College Honors Great Educators Who Shaped Great Institutions

by Steve Charles

May 13, 2007

Hanover College President Rusty Nichols ’61 and Wabash Dean Emeritus of the College Raymond Williams H’68 were praised as "two great educators who have shaped and nurtured two great educational institutions" as they were awarded honorary degrees at Sunday’s 169th Commencement at Wabash College. (Click here for a photo album.)

"Your legacy at Hanover will endure for generations to come," Wabash President Pat White said, awarding an honorary Doctor of Laws to Nichols, who will retire next month after 20 years as president of the southern Indiana liberal arts college. "You have put that college’s students at the forefront of all activity and planning. You have raised the expectations of students, faculty, staff, and alumni. And you have guided the college with clear principles that include personal and academic excellence, respect, and responsibility."

Awarding the Doctor of Divinity to Raymond Williams, President White noted that Williams’ arrival at Wabash in 1965 helped to "usher in a Golden Age for the Wabash Religion Department.

"For over 40 years you have blessed the students, faculty, staff, alumni, and trustees of Wabash College," President White said of Williams, who in addition to being the foremost scholar of Swaminarayan Hinduism, is also the founding director of the Wabash Center for Teaching and Learning in Theology and Religion. "You have blessed us through your excellent teaching and innovative scholarship, a combination that is your lasting legacy at your adopted alma mater."

At a luncheon preceding the ceremony, President White offered a toast to both degree recipients.

"We have heard so many speak with such respect, even reverence, even amazement, not only of your personal gifts of integrity, humility, and wisdom, but for the work you’ve done in leading and shaping Hanover," President White said, honoring Nichols.

 Turning to Williams, he said: "As a scholar as a teacher, as a department chair, division chair, and a year as dean, you led the college. That service is but a tip of the iceberg of your leadership and your influence on of this great college over many years, and as a beneficiary of your many years of leadership, Raymond, I salute you."

"I am humbled to be here," Nichols said, recalling his Wabash student days, when he attended Chapel services and heard talks by professors Byron Trippet, Ben Rogge, George Lovell, Vic Powell, and others who had a profound influence on his life.

"Wabash College has been able to do something that I’m not sure any college in the country can do so well—to take raw material, unknown talent, and give them the ability to do something they themselves didn’t know they had the ability to do.

"All I’ve tried to at Hanover is to take the ideas of Byron Trippet, Ben Rogge, and George Lovell, and transplant them to a new environment, to perpetuate the free society in a graduating class of about 200 every year. I’ve tried to help them go out and do what Vic Powell and Ben Rogge taught me to do.

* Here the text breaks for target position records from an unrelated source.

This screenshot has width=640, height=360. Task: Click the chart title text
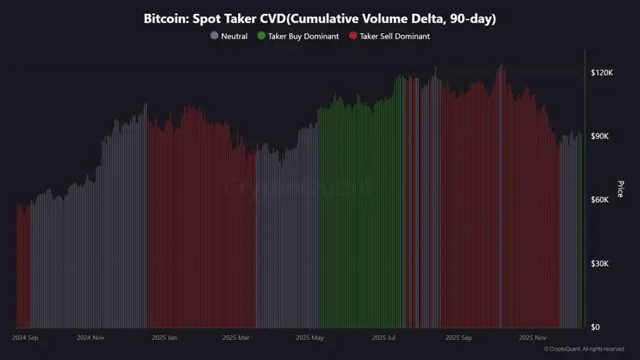[x=319, y=18]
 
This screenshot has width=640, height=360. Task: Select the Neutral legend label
[x=234, y=36]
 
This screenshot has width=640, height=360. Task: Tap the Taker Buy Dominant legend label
[x=303, y=36]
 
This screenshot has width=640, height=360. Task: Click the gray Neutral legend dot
[x=214, y=36]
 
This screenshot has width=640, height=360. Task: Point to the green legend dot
[x=262, y=36]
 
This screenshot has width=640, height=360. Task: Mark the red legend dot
[x=354, y=36]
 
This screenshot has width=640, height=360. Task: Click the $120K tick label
[x=601, y=73]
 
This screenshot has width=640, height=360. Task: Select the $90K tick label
[x=601, y=137]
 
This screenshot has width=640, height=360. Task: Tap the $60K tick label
[x=601, y=200]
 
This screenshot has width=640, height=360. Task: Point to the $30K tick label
[x=601, y=264]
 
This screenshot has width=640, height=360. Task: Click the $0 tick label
[x=596, y=328]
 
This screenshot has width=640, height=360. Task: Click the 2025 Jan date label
[x=164, y=338]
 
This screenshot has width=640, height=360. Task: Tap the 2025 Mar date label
[x=235, y=338]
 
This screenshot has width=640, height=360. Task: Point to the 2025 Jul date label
[x=383, y=338]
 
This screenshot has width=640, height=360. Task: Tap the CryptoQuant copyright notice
[x=584, y=349]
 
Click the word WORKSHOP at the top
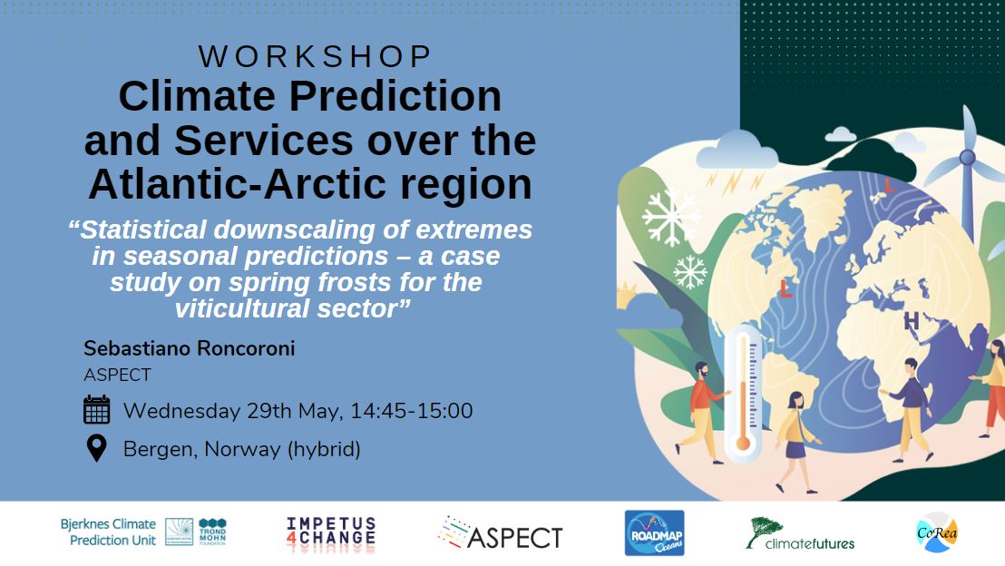(315, 56)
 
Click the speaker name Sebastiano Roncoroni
(189, 349)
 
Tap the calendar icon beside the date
(96, 410)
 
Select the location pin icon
(96, 448)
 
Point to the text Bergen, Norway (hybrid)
(241, 449)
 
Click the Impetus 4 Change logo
(330, 534)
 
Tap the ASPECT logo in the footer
(500, 535)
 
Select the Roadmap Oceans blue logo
(654, 533)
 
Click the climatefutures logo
(800, 534)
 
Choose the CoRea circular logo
(937, 532)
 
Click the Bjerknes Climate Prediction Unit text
(108, 532)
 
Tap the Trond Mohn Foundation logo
(212, 532)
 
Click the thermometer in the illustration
(743, 390)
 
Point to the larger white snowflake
(671, 216)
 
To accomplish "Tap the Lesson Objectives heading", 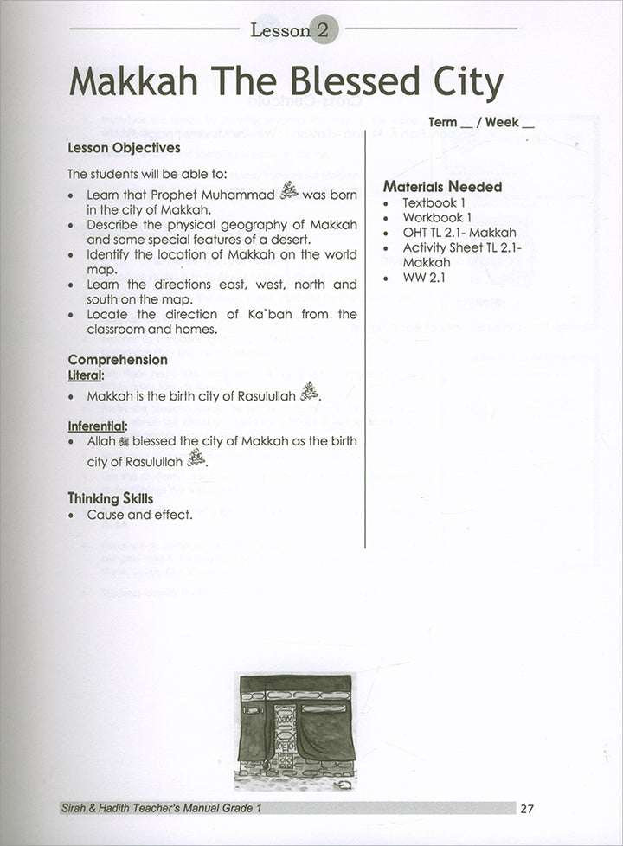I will [x=124, y=148].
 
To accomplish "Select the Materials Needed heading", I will [x=442, y=186].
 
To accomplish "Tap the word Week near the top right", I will [x=504, y=122].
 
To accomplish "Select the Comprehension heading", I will [x=118, y=359].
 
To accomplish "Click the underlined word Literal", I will [x=86, y=375].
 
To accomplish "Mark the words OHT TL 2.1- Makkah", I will [x=459, y=232].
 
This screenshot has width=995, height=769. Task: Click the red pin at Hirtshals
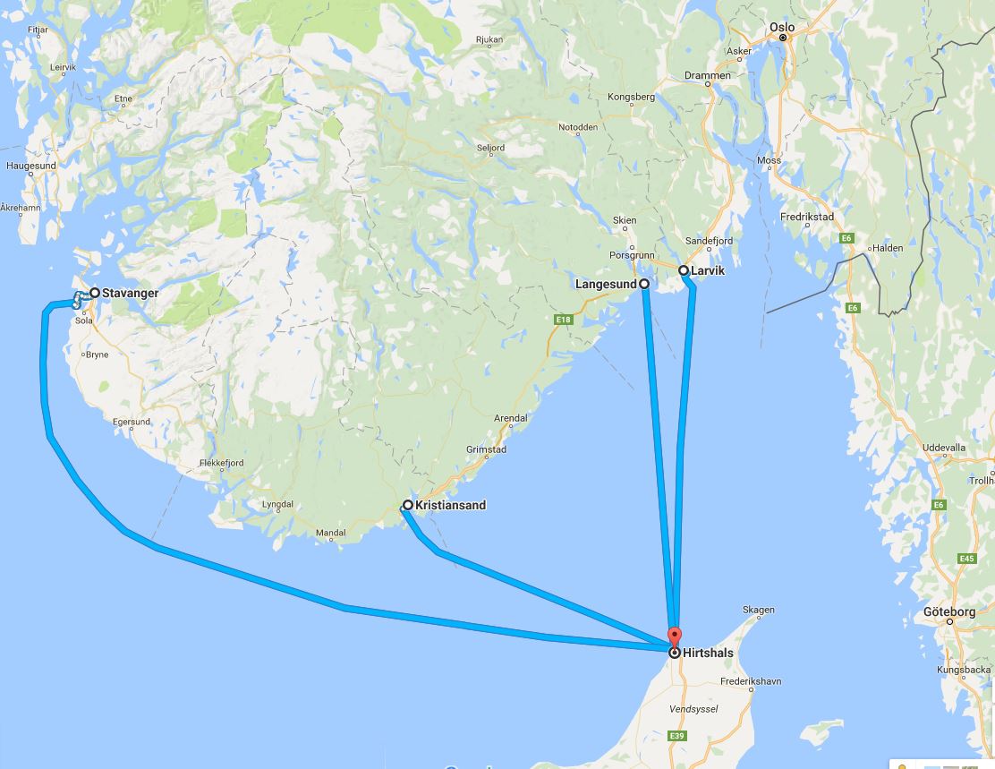click(x=674, y=638)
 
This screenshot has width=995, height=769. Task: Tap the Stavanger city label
click(x=130, y=293)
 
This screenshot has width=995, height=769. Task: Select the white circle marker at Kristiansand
click(x=407, y=505)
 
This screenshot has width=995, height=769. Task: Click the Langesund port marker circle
click(x=644, y=283)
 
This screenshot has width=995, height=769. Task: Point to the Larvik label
click(x=708, y=269)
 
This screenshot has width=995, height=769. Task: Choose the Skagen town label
click(x=759, y=611)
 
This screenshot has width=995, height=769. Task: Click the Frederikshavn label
click(x=751, y=681)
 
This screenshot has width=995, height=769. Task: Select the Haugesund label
click(x=30, y=167)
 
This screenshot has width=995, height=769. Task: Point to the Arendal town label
click(x=511, y=418)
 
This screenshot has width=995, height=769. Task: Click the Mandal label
click(x=331, y=534)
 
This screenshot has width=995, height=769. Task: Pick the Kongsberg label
click(x=632, y=97)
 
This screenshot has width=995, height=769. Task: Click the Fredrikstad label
click(x=808, y=218)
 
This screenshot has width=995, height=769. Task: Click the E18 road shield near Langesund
click(x=562, y=320)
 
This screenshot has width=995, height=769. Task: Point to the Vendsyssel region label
click(x=693, y=709)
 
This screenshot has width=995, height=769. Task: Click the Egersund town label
click(x=132, y=421)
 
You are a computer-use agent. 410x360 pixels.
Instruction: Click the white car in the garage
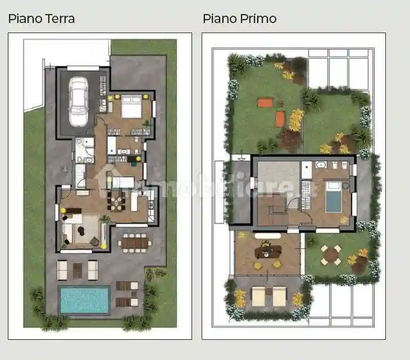click(x=78, y=102)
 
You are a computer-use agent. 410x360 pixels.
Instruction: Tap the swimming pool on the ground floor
click(x=85, y=300)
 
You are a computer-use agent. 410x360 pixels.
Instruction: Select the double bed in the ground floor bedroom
click(x=132, y=107)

"What Wabash did for me was to take me as a boy and make me a man, and I want to thank all of you who helped me get here," Nichols said, noting that both he and his wife, Pat, are from rural Montgomery County. "Thank you for helping a farm boy and farm girl realize a dream."

Calling family "the foundation of everything," Williams introduced his wife, sons, daughter, and granddaughter, as well as members of the Lilly Endowment Inc. and the Wabash Religion department, paying particular tribute to Professor of Religion Emeritus Hall Peebles.

"When I first came to be interviewed for a job at Wabash and met people like Hall, Paul Mielke, and Vic Powell, I was so impressed by that group of faculty that if I’d had any money, I would have paid to become a member of this faculty," Williams said. "I actually had the good judgment to turn down a higher offer elsewhere to join this faculty, and being a faculty member here has been the pride of my life and career."

"It’s more of an honor than you can imagine or know for me to be here, especially to be among so many dear friends and people I’ve known for so many years and who have contributed so much," Williams said. "A career at Wabash College is a great honor in itself, and this is an honor beyond all deserving, but one I shall cherish more than any other I’ve ever received."



In photos: Raymond Williams and Rusty Nichols after receiving honorary degrees during the College's 169th Commencement; President Pat White offers a toast to fellow college president, Rusty Nichols.